Similar to DevOps, MLOps is utilized as a way of tracking the model’s development and ensuring it does not go off track or stagnate. Mike Gualtieri, principal analyst at Forrest Research, provided seven key requirements to successfully deploy MLOps in a webinar:
Provision infrastructure resources:Machine learning models require resources throughout development, but these may change as the model moves from concept, to development, to production. “Part of what an MLOps solution has to do is be able to provision those resources throughout the cycle,” said Gualtieri.
Support multiple ML model formats: Most large businesses use multiple programming languages, the same is true with ML model development. An MLOps solution needs to be agnostic to the way the model was developed, encompassing most if not all of the popular formats.
Support software dependencies as well: Models have dependencies, especially if developed in open-source. Supporting these underlying dependencies, including version control, can help a model continue to work long after initial development.

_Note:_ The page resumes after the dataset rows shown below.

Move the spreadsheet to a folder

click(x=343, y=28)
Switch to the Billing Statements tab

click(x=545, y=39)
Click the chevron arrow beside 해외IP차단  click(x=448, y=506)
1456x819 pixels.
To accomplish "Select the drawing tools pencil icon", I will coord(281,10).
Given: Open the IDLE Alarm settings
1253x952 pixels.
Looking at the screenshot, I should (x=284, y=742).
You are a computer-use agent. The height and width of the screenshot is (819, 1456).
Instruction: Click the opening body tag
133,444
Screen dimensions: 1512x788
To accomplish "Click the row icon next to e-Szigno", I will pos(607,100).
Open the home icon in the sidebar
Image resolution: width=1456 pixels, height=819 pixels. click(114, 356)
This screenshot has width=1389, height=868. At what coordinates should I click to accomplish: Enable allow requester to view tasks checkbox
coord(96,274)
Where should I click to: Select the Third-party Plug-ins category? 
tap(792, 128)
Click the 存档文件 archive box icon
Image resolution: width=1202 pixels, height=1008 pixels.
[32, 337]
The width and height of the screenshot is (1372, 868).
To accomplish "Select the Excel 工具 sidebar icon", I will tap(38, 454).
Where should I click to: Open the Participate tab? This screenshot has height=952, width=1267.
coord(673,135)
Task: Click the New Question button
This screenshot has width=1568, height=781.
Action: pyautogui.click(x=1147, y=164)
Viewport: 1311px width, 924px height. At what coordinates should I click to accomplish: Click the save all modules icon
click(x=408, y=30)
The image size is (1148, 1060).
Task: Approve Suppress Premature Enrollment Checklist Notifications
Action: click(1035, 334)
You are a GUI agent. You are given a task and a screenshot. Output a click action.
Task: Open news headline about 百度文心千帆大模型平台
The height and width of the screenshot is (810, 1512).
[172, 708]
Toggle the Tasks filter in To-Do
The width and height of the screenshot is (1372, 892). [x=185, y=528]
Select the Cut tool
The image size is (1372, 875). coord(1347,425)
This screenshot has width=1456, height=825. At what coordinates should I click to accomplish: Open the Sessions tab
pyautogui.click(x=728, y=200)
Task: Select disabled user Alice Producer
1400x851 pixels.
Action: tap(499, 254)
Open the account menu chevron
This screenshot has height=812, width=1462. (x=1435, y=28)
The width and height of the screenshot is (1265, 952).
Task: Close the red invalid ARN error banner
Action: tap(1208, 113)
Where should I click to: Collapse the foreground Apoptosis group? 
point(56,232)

Monitor models to ensure they are not drifting or doing harm: “Models are imperfect, even on Netflix and they’re making a recommendation, it’s not always accurate,” said Gualtieri. “Models are probabilistic because they’re trained on historical data, when the environment changes it needs to be re-trained. When they are in production they need to be monitored for drift, to make sure that they’re making good decisions.”
Ability to deploy anywhere: Deployment of ML models may have to happen on-premise, in the cloud, or at the edge. An MLOps solution that does not have a singular deployment pattern will ensure production is more flexible.
Proper governance to explain and audit models:Understanding the underlying goals of a machine learning model is critical, especially if the model is used for sensitive subjects. Good data governance provides this trust with businesses, regulators, or the public.
Retrain models when new data becomes available:Once new data becomes available that may change or derail the model, teams should work to retrain it using the original data pipeline, algorithms, and code.
By following these requirements, Gualtieri said businesses will find an easier route to deployment while reducing the chance of the ML model failing to deliver on its original goals.
Most businesses interviewed for the Forrester study lack mature MLOps, with only six percent saying they have mature capabilities. The majority, 41 percent, said they have struggled to operationalize, while 21 percent were in the proof of concept stage.
That lack of defined, repeatable process for ML model operations may be part of the reason so many do not reach production.